When it comes to talking about Toronto’s D.I.Y. music scene in the last five years, no conversation is complete without mentioning Odonis Odonis. After living in Vancouver, Dean Tzenos recruited bassist Denholm Whale and drummer Jarod Gibson, and the “industrial surf-gaze” trio quickly built a reputation for being one of the city’s best live acts. Whether they’re playing non-traditional rooms like CineCycle (a bike repair shop slash underground cinema slash event space) and Soybomb (a house with a makeshift stage on-top of a skate ramp) or opening for acts including A Place To Bury Strangers, Fucked Up, and Mogwai at more conventional venues, they’ve become known for putting on cacophonous sets with psychedelic visuals that leave attendees with ringing ears long after the final notes. They were able to successfully channel that energy into their 2011 debut album Hollandaze, which lead to opening for fellow Torontonians Metz on the band’s North American tour.

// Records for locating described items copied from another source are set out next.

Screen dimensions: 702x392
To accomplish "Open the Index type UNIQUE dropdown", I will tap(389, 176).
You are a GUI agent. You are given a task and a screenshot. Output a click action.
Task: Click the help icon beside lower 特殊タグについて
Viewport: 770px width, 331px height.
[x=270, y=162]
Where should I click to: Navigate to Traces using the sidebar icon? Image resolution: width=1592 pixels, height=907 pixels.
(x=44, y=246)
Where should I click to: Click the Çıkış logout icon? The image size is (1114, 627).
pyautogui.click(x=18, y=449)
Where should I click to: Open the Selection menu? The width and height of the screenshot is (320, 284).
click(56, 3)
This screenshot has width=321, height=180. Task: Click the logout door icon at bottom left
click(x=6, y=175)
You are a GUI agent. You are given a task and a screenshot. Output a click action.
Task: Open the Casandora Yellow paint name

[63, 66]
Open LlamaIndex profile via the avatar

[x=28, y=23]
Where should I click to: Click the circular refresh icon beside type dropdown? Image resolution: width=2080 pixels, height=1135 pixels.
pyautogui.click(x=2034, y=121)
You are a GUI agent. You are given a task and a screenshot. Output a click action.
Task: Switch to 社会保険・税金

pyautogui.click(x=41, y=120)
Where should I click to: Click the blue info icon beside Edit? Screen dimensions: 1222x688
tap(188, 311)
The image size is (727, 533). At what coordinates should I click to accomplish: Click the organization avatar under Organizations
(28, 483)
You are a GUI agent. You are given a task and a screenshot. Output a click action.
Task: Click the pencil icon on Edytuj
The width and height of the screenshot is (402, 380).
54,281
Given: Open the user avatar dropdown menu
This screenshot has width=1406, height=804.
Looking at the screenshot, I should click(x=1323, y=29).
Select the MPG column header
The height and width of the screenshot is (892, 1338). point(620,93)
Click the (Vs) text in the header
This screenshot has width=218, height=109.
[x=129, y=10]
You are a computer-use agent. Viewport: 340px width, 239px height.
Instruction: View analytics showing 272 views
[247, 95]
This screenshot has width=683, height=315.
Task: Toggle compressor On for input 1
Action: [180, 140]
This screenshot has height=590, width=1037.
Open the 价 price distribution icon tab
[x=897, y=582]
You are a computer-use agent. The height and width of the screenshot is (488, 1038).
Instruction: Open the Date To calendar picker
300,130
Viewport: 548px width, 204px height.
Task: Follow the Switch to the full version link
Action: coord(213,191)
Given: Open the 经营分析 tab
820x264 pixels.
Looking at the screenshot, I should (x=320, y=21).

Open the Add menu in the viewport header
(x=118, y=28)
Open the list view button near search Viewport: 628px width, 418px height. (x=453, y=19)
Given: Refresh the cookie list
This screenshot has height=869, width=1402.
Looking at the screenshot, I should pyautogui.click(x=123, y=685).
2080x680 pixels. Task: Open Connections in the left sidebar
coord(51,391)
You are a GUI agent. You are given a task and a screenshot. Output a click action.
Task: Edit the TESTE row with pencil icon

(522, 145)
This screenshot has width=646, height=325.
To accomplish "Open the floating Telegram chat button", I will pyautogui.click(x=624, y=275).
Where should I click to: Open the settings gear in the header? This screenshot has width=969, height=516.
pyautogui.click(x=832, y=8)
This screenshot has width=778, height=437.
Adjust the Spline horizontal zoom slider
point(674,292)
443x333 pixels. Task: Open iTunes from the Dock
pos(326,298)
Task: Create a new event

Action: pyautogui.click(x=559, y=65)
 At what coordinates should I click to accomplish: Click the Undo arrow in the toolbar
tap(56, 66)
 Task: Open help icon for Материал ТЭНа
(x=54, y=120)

“We really got to play to a lot of people who hadn’t heard of us before,” says Tzenos over the phone from New York, where Odonis Odonis is kicking off a solo U.S. tour. “We didn’t really make a splash in the U.S. until the last couple of campaigns and this one really seems to be blowing the doors off for us.”

He’s referring to Hard Boiled Soft Boiled, the band’s new record, which almost didn’t see the light of day. “Originally it was supposed to come out after Hollandaze,” says the frontman. “These songs were recorded around that time, but we kind of shelved it, and then brought it out of the dirt to reflect what the band is now.”

Tracks range from the blistering noise stomp of “Order In The Court” — which received a video featuring twisted animations of Hieronymus Bosch paintings courtesy of Tzenos’ art school friend Lee Stringle (“He showed it to me and I was like “What the fuck, you made this?” because he’s never made a music video before”) — to the melodic shoegaze of “Highnote”. Then there’s “Are We Friends”, the pounding, industrial-influenced song that’s become a staple of the trio’s live set.

Hard Boiled Soft Boiled was released on Toronto’s Buzz Records, which is the label Tzenos co-owns with Ian Chai founded in 2011 at the now defunct Buzz Garage. “It’s completely snowballed into something none of us expected,” he says. “At the beginning it was kind of out of necessity. It’s been awesome to bring all our friends along with us and push other people’s bands that don’t really know how the system works because we had to learn the hard way.” Right now, there’s only a handful of bands on their roster, but 2014 releases from acts including The Beverlys, Greys, and Weaves have received attention from audiences and publications outside city (and country) limits.

Besides helping manage the fledging label, he also helped produce sludge-punk group HSY’s debut EP. Whale occasionally trades in his bass for drums with noise-pop trio Mexican Slang and Gibson plays in THIGHS. “We have an open mind if anybody wants to work with us,” says Tzenos. “Everybody’s going to benefit from it and not just us and that’s always been the mentality.”

This desire to collaborate with similarly-minded individuals and groups also recently lead to Odonis Odonis contributing their appropriately pulverizing version of Nirvana’s “Radio Friendly Unit Shifter” to an In Utero tribute album, curated by Canadian label Hand Drawn Dracula and members of Toronto bands The Wooden Sky and Greys.

While he was initially skeptical of the project, Tzenos says, “I couldn’t be happier with how it turned out. It unified a lot of different communities, there’s up-and-coming bands from basically every label on there and everybody put in a really solid effort.” He feels the city’s segregated cliques are starting to break down and that’s a positive for everyone.

“There’s enough room for everybody to do well. I feel that everybody should be pumping each other up, when Toronto is on the map, every band kind of goes with it.”